__PROBLEM REQUIREMENTS__. In the data below, repeat the line containing "mejora en Backlog" and every following line exactly, up to and including the last line. Exclude pictures.

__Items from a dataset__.

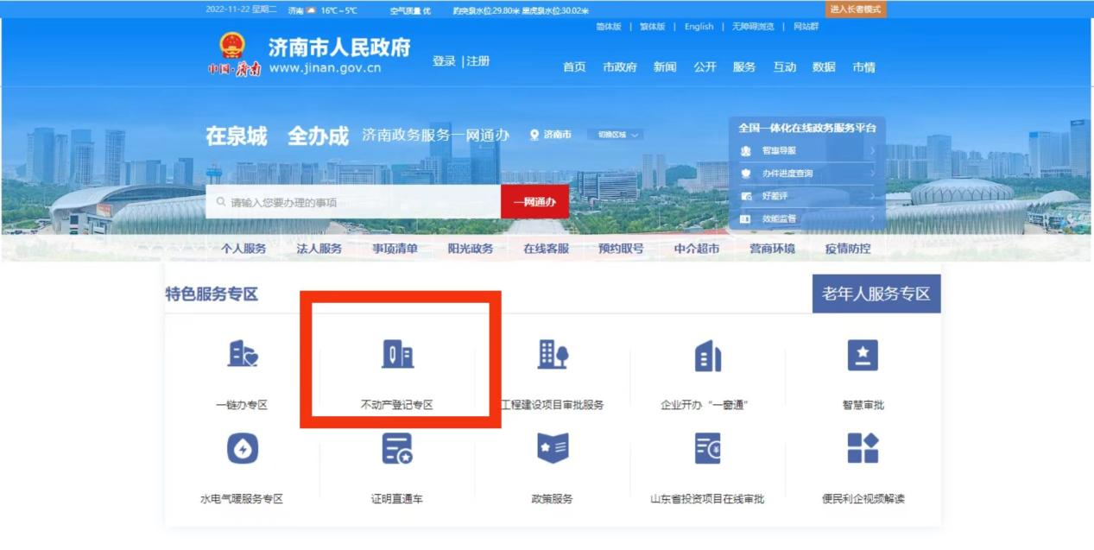Open the 证明直通车 icon

pos(397,449)
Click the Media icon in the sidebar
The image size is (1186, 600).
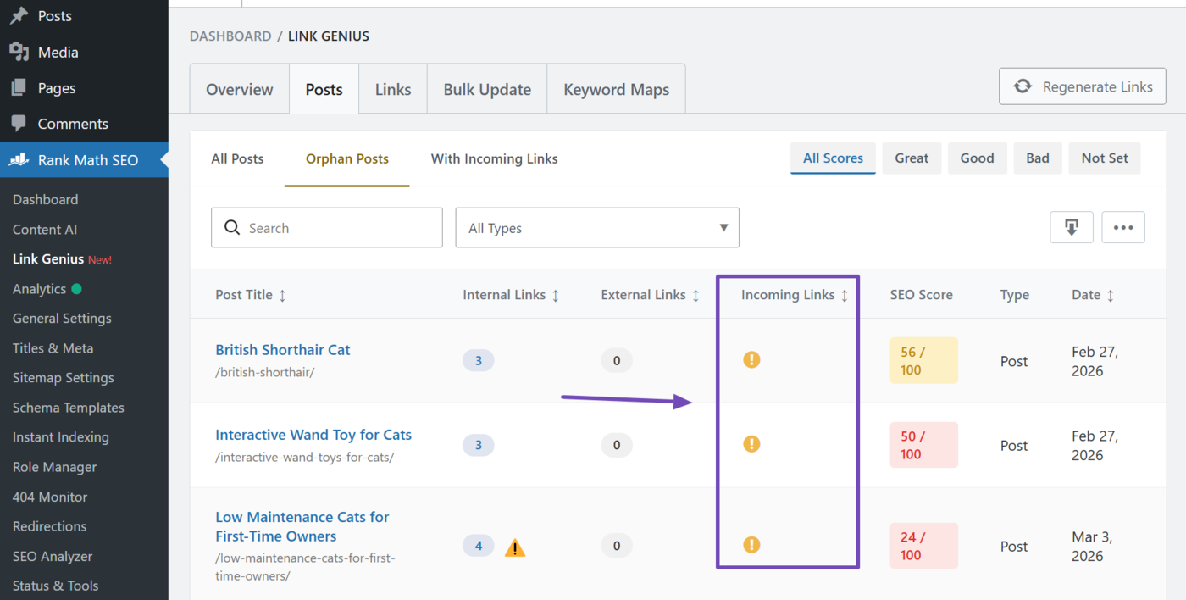tap(17, 52)

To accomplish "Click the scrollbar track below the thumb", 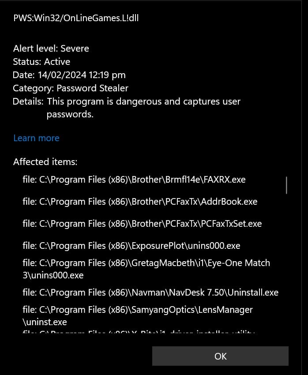I will click(x=286, y=263).
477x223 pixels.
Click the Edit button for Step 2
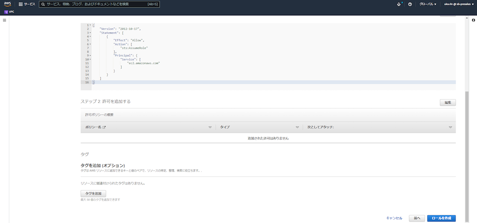pyautogui.click(x=447, y=102)
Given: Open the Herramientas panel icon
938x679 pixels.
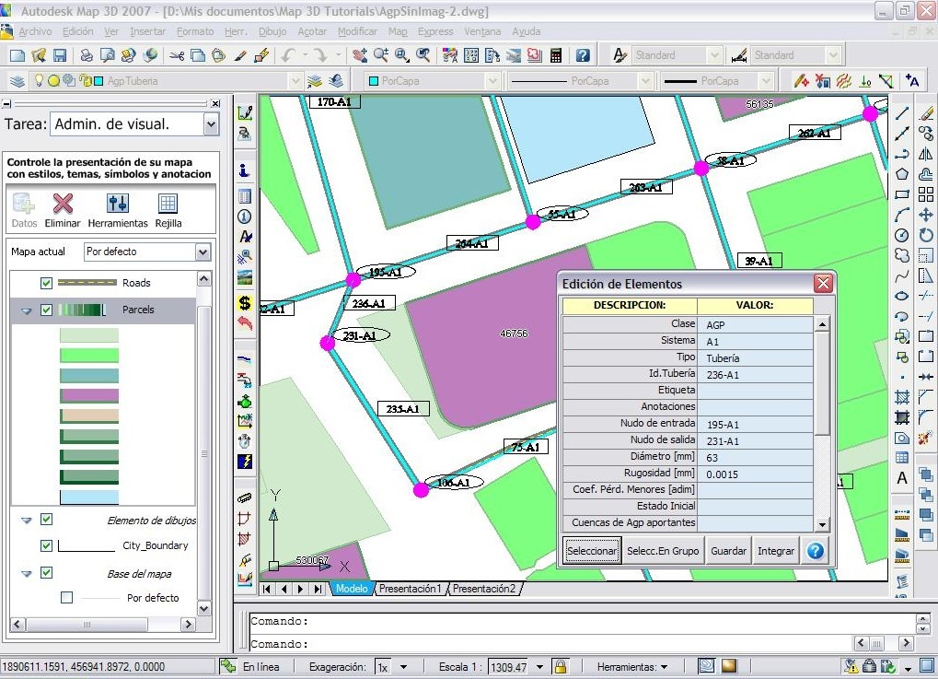Looking at the screenshot, I should coord(118,205).
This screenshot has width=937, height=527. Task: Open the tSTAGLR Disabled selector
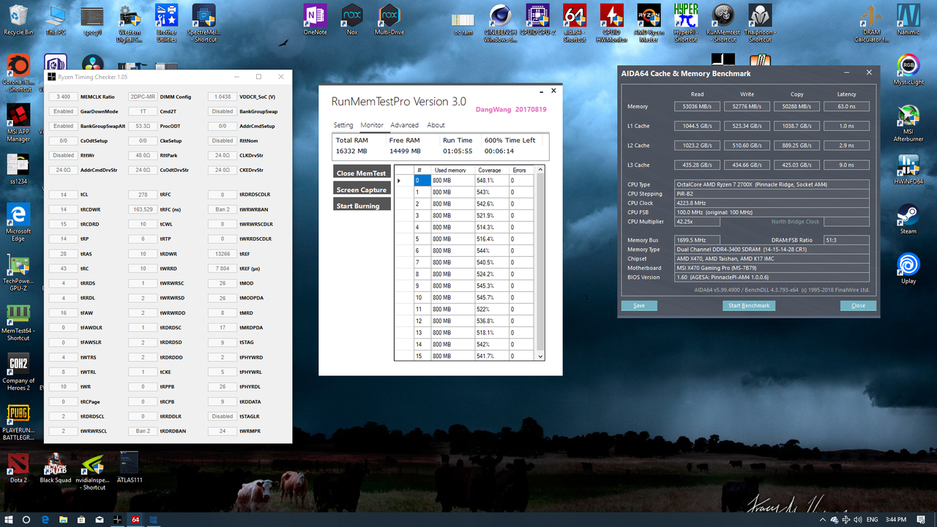click(x=222, y=416)
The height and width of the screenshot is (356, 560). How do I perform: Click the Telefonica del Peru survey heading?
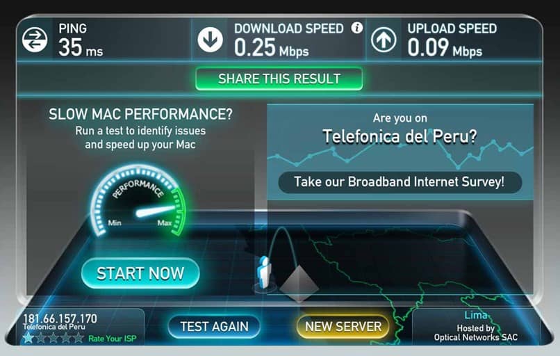coord(400,136)
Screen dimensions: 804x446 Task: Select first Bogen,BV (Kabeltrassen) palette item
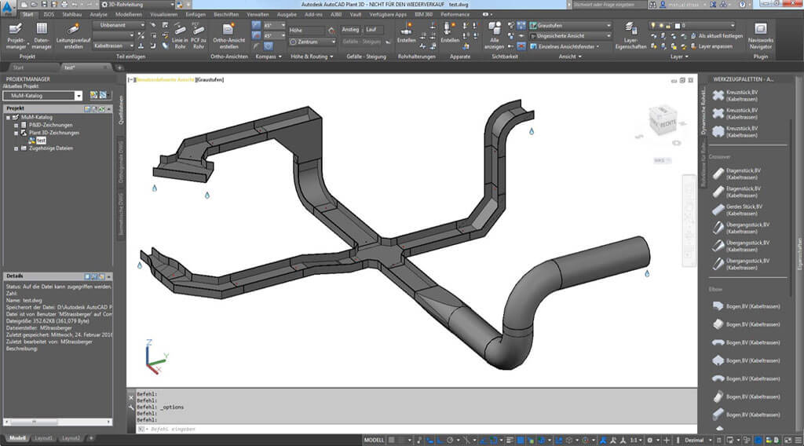click(746, 305)
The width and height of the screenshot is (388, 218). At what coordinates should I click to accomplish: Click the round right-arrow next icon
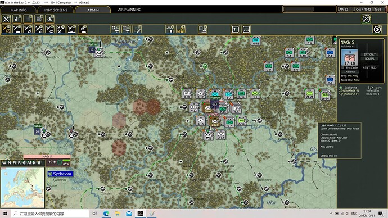377,29

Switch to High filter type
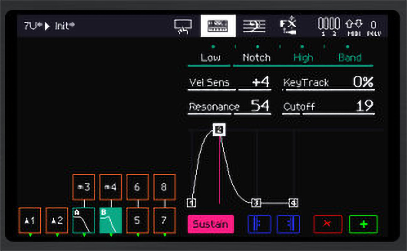click(x=303, y=58)
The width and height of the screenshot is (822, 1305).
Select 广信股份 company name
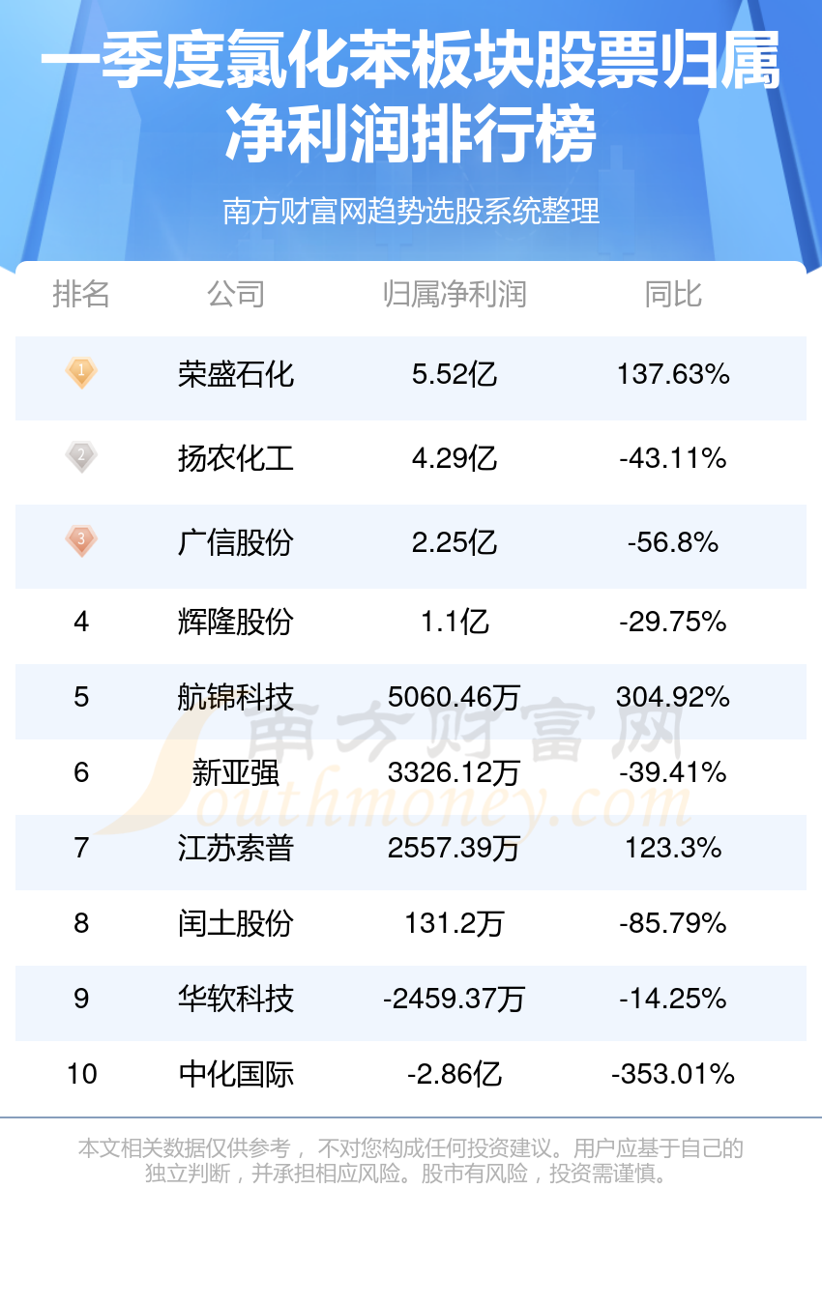[235, 541]
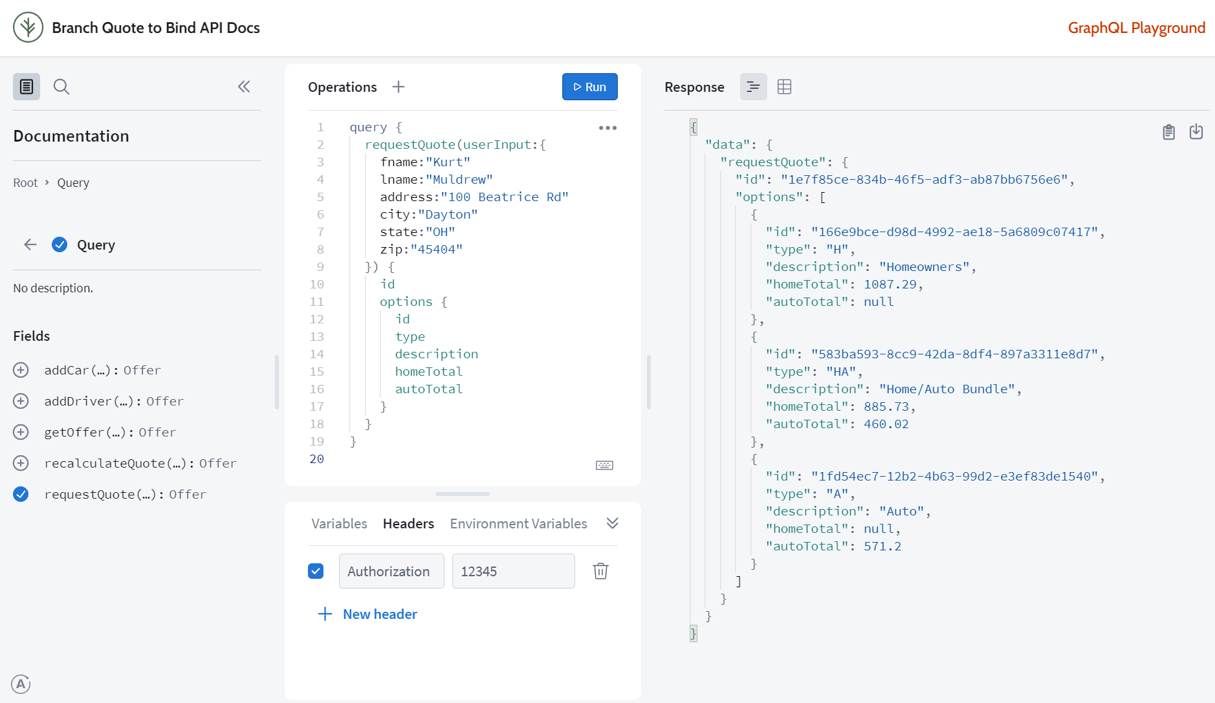The image size is (1215, 703).
Task: Open the documentation panel icon
Action: pos(27,87)
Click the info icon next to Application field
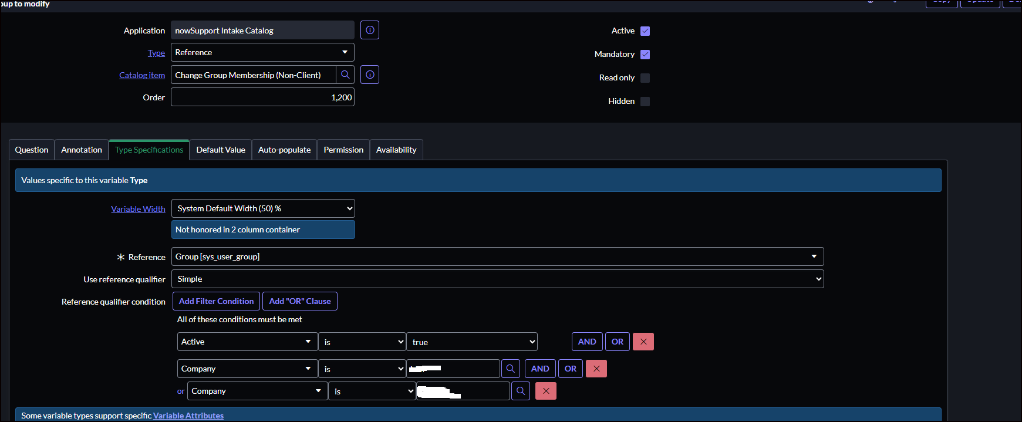The height and width of the screenshot is (422, 1022). 370,30
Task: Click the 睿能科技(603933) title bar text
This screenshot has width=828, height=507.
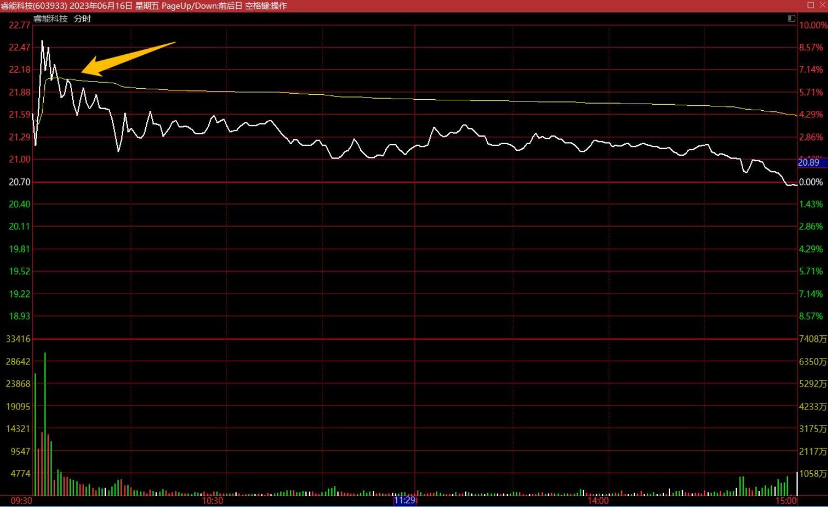Action: [34, 6]
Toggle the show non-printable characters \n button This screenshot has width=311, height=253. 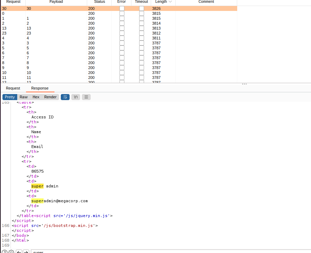click(x=76, y=97)
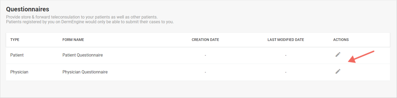397x98 pixels.
Task: Open the Patient Questionnaire form name
Action: [83, 55]
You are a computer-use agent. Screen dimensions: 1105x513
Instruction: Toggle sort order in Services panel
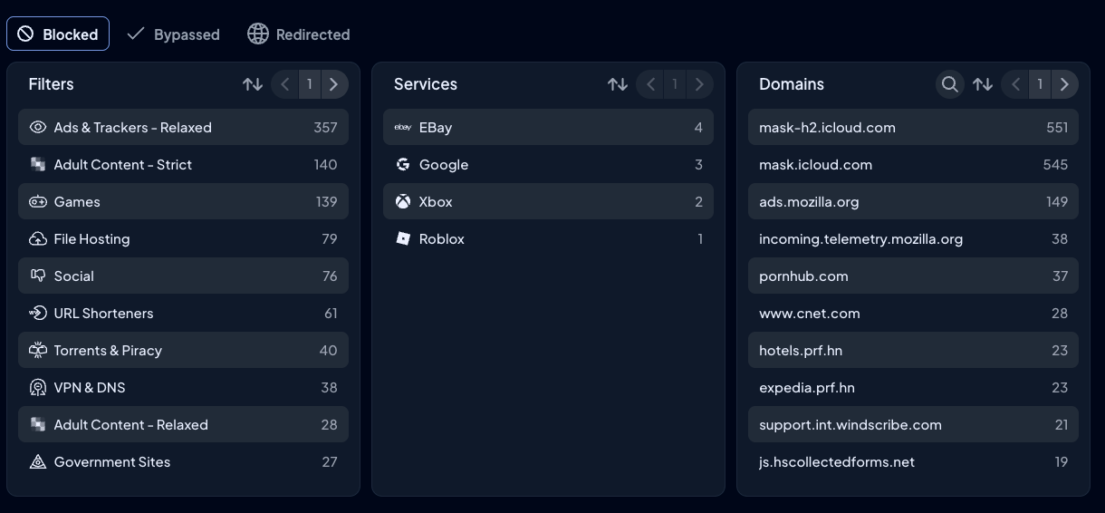(618, 84)
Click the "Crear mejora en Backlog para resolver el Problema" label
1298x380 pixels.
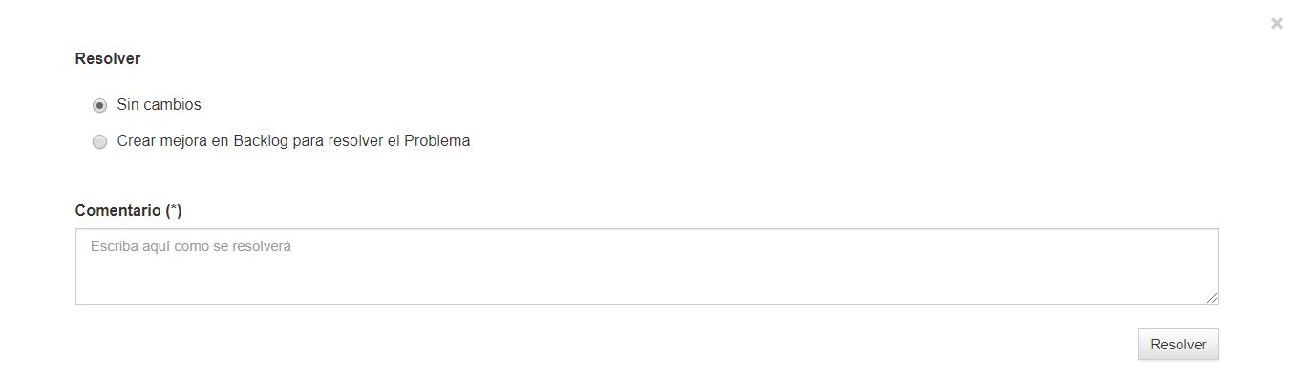[x=293, y=141]
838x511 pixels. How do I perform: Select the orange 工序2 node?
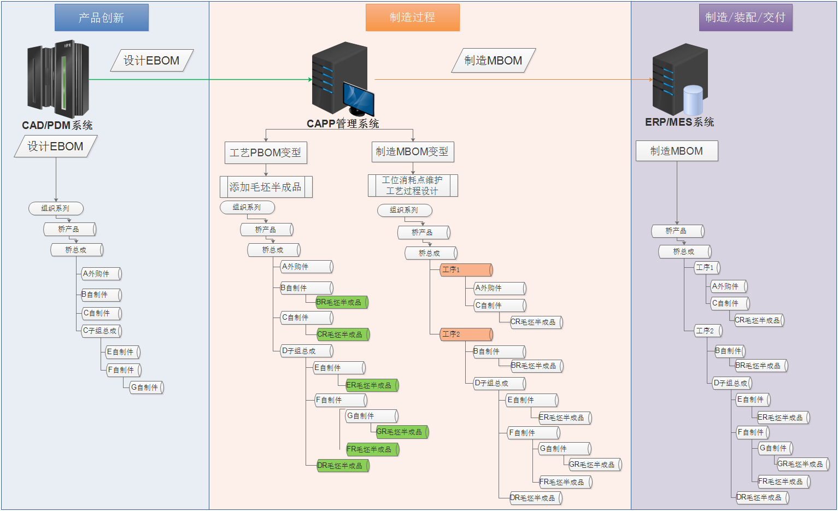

__EXPECTED OUTPUT__.
Click the "Crear mejora en Backlog para resolver el Problema" label
1298x380 pixels.
[x=293, y=141]
838x511 pixels. How do I perform: Select the orange 工序2 node?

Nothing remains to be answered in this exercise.